PACT will help meet the need of the Heads of State and Government for an Africa-led and Africa-owned response. It will focus on:
- Establishment of warehousing and distribution hubs across Africa, in partnership with organizations like the World Food Programme and Ethiopian Airlines. This model has been used to successfully distribute medical supplies and donations from the Abiy Ahmed/Jack Ma Foundation Initiative to Reverse COVID-19 of the Prime Minister of Ethiopia and the Founder of Alibaba, respectively;
- Coordination of pooled procurement of diagnostics and other medical commodities for distribution across the continent;
- Support for the testing of one million Africans in 10 weeks;
- Support for the deployment of one million community healthcare workers to support contact tracing; and
- Standardization and deployment of common technology platforms to boost public trust in testing data, epidemiological models and critical health forecasting techniques as part of the economic recovery and re-opening agenda.
Accelerated COVID-19 tracing, testing and outcomes tracking in Africa is key to the achievement of the first pillar of the continental strategy, which aims to limit transmission and slow the spread of the pandemic, whilst laying the foundation for accelerated socio-economic recovery that should bring the Africa integration agenda back on track.
PACT requires well-coordinated actions and a broad array of partnerships at all strategic levels as directed by the Bureau of the African Union Heads of State and Government.
Therefore, the Chairperson of the African Union Commission, H.E. Mr Moussa Faki Mahamat is calling on all partners to support the expanded COVID-19 testing strategy for Africa.
Dr James Mwangi, Group Chief Executive Officer of Pan-African Bank, Equity Group Holdings, and a member of AfroChampions said:
“As businesses, we are nothing without a healthy and productive workforce. I cannot express in words the gratitude many of us feel for the renewed mandate of Africa CDC from the African Union to accelerate testing through the PACT initiative so that we can more effectively treat our compatriots who have succumbed to this disease. We need everyone to join us to mitigate the effects of this virus in Africa.”
PACT will be coordinated and led by Africa CDC, in close collaboration with the Africa Task Force for Coronavirus (AFTCOR).

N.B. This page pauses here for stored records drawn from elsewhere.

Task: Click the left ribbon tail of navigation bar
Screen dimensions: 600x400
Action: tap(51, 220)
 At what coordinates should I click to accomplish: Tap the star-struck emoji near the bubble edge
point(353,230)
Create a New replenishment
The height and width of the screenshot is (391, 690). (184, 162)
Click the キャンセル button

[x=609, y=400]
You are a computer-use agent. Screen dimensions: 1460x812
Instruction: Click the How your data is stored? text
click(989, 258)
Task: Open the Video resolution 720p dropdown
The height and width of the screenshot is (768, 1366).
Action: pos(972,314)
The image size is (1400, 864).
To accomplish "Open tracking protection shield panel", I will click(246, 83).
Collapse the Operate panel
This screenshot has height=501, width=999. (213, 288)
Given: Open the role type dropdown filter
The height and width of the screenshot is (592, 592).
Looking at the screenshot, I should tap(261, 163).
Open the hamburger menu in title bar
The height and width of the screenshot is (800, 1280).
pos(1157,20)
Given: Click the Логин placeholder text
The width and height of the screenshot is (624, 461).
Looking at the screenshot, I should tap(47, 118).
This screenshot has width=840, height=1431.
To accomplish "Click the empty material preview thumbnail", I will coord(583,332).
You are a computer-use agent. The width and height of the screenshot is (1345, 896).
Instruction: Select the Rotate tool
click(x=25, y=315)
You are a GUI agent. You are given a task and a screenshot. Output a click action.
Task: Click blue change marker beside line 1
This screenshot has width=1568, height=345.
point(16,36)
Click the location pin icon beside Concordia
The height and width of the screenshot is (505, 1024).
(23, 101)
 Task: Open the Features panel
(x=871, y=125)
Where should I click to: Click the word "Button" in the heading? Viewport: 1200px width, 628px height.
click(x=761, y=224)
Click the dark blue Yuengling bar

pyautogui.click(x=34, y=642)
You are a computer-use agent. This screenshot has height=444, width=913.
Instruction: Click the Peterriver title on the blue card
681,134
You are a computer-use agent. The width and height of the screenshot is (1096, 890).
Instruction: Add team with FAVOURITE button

Subsidiary initiatives shall cover the technology dimension, social marketing and communications, knowledge sharing and dissemination, among others. AfroChampions, the pan-African business leadership network, is a strategic partner for mobilising the continental private sector in support of the subsidiary initiatives.
Africa CDC, with the mandate of the African Union Commission, shall embark on multi-stakeholder partnerships to advance this and other subsidiary initiatives, to ensure broad endorsement and support across Africa, among institutions, and among the African people.